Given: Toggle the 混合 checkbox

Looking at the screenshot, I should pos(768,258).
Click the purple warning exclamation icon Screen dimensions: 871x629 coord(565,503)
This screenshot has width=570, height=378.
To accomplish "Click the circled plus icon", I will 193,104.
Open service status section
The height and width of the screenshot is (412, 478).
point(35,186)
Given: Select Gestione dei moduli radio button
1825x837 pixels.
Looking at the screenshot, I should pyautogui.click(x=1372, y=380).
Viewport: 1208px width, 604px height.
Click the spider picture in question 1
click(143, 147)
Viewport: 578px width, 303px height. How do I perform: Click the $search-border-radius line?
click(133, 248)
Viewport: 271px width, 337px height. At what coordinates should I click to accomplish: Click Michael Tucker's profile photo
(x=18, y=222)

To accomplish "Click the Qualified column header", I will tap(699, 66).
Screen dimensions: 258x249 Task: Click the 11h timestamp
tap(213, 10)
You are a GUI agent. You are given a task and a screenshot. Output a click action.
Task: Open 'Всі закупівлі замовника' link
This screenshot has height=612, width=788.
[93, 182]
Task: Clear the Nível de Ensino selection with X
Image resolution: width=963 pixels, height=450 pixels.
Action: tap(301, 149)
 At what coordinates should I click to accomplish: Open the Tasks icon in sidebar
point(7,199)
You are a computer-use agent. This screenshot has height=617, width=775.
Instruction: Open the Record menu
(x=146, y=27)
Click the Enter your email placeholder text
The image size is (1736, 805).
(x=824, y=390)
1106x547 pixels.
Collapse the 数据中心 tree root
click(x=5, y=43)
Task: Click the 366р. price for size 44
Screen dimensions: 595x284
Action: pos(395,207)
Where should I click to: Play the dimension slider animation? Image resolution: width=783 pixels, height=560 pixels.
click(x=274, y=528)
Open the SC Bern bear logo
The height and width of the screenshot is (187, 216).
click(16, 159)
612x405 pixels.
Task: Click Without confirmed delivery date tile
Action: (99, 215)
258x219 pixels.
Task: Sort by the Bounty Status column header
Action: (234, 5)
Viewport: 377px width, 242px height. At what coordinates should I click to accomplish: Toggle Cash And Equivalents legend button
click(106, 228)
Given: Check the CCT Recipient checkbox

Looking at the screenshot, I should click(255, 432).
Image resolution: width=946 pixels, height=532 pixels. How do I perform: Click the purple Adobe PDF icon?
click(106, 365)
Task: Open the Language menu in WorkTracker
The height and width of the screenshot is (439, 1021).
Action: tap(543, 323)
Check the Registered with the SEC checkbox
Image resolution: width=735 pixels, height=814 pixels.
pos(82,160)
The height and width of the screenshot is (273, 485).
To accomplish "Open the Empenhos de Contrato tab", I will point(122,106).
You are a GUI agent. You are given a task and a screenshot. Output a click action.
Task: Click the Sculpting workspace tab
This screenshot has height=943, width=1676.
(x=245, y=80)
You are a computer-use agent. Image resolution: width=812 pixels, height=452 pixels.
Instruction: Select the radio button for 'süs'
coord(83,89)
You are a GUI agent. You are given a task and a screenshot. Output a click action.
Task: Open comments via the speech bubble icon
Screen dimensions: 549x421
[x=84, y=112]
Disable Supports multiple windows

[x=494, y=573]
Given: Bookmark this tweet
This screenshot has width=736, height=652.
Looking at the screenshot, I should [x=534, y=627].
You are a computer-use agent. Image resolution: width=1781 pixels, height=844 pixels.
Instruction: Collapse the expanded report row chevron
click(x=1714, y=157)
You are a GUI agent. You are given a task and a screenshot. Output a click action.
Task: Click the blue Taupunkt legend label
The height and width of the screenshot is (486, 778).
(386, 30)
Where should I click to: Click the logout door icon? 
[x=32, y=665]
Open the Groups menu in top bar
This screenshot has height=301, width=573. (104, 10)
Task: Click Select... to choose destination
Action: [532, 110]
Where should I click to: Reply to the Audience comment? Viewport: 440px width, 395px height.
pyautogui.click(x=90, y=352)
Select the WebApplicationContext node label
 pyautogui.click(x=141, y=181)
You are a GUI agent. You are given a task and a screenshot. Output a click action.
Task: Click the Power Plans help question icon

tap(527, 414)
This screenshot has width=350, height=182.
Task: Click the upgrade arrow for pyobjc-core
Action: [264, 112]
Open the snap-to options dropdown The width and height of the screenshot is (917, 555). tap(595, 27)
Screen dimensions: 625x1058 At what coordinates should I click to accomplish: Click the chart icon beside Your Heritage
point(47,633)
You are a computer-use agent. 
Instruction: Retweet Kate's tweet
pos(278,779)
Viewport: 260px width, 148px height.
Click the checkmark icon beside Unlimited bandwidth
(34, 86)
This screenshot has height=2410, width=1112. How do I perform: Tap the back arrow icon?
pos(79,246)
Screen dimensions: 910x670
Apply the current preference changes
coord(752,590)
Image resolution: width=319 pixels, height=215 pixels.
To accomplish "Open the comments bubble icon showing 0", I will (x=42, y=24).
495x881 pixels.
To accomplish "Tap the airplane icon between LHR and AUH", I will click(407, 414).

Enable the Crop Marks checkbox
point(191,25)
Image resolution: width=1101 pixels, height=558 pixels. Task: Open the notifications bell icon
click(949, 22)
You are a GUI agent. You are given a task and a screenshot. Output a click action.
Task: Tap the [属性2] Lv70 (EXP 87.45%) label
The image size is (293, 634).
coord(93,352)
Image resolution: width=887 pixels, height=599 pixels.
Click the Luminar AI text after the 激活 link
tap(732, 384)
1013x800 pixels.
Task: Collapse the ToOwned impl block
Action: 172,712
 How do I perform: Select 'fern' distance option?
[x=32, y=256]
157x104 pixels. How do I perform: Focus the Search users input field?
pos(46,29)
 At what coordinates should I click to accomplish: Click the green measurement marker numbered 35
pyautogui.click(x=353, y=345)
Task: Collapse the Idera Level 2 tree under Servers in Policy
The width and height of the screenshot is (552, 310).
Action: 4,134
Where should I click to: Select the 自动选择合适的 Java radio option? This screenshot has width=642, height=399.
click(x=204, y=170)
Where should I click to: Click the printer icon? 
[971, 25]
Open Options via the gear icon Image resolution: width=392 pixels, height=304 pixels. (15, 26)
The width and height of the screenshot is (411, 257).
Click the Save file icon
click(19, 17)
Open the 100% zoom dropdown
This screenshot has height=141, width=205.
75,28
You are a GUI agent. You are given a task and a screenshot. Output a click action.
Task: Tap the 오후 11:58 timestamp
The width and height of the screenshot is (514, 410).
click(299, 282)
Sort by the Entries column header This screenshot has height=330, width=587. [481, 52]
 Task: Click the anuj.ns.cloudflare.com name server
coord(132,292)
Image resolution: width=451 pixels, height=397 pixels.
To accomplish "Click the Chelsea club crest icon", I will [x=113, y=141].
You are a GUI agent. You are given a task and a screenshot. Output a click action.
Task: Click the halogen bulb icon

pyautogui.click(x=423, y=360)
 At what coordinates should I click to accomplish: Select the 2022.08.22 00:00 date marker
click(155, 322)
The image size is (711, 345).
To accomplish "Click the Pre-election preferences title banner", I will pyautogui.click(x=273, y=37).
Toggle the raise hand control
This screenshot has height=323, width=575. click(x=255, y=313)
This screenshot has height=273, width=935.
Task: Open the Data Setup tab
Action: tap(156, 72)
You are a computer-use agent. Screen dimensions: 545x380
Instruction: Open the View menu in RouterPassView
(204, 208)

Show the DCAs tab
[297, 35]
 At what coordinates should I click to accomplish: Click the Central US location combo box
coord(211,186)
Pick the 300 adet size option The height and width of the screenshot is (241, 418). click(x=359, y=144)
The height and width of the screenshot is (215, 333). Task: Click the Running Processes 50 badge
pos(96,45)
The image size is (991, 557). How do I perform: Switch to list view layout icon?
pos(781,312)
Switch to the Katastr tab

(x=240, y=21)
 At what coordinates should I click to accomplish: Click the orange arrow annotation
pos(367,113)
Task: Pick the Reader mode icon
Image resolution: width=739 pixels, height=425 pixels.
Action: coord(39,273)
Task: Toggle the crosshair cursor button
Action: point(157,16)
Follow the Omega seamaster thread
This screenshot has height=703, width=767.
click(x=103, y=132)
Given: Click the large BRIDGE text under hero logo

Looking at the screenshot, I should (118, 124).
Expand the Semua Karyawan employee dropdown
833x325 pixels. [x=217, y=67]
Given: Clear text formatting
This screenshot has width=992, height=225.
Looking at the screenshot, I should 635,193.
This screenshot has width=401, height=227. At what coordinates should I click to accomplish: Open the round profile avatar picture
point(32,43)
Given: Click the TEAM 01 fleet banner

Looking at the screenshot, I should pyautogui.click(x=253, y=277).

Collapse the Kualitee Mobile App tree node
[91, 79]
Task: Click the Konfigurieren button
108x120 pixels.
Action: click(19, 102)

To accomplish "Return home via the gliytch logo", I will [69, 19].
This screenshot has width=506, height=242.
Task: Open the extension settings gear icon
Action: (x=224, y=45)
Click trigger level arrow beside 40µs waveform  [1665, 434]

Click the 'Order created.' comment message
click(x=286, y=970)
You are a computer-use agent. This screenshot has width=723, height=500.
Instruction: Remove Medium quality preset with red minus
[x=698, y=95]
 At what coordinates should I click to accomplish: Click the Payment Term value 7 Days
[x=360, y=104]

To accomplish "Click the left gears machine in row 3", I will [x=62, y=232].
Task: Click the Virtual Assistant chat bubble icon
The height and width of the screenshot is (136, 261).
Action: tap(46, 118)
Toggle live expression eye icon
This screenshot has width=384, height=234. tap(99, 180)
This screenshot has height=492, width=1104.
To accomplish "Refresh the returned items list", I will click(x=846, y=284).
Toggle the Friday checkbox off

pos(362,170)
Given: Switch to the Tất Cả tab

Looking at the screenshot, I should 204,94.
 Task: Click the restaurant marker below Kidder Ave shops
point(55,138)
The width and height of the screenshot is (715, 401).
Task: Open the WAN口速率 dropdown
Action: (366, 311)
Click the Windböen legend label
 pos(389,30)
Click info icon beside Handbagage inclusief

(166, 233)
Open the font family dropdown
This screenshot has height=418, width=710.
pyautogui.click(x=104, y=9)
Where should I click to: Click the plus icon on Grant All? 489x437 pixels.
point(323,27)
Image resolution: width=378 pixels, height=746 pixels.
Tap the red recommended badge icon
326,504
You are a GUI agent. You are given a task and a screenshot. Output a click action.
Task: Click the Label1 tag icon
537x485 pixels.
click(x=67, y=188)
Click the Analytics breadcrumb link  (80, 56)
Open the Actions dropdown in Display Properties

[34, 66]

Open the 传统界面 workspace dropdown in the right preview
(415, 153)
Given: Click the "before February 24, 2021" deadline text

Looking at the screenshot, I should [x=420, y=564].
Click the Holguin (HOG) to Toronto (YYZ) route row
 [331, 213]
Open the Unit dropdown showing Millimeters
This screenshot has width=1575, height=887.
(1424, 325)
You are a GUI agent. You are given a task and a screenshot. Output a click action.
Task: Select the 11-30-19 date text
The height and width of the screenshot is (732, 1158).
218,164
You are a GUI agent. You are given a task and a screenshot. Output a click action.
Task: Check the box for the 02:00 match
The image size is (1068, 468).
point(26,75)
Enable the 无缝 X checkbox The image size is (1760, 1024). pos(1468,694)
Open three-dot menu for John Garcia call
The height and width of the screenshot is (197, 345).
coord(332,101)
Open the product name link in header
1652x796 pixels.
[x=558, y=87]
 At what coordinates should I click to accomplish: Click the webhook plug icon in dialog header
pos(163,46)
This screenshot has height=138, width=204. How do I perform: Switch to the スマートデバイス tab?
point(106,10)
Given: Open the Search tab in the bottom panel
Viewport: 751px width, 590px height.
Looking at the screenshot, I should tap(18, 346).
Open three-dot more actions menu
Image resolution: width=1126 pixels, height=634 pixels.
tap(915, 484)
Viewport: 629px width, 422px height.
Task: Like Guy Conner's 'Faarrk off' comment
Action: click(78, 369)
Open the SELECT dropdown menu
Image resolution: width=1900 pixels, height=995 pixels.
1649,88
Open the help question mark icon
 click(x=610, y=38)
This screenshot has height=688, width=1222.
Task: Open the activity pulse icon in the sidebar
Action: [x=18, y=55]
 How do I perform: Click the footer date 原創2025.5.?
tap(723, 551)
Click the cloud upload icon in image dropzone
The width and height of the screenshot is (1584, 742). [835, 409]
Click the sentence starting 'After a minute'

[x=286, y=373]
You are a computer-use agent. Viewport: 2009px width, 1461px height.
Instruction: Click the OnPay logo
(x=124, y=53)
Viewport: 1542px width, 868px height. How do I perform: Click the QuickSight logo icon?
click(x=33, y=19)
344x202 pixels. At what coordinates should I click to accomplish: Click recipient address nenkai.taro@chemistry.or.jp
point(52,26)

+ + +

◆ What you should do ◆
Return the items word for word, from the first line of the items up to and including the line containing "click(143, 147)".

◆ Answer to this exercise ◆
Given: Toggle the 混合 checkbox

Looking at the screenshot, I should pos(768,258).
Click the purple warning exclamation icon Screen dimensions: 871x629 coord(565,503)
This screenshot has width=570, height=378.
To accomplish "Click the circled plus icon", I will 193,104.
Open service status section
The height and width of the screenshot is (412, 478).
point(35,186)
Given: Select Gestione dei moduli radio button
1825x837 pixels.
Looking at the screenshot, I should pyautogui.click(x=1372, y=380).
Viewport: 1208px width, 604px height.
Click the spider picture in question 1
click(143, 147)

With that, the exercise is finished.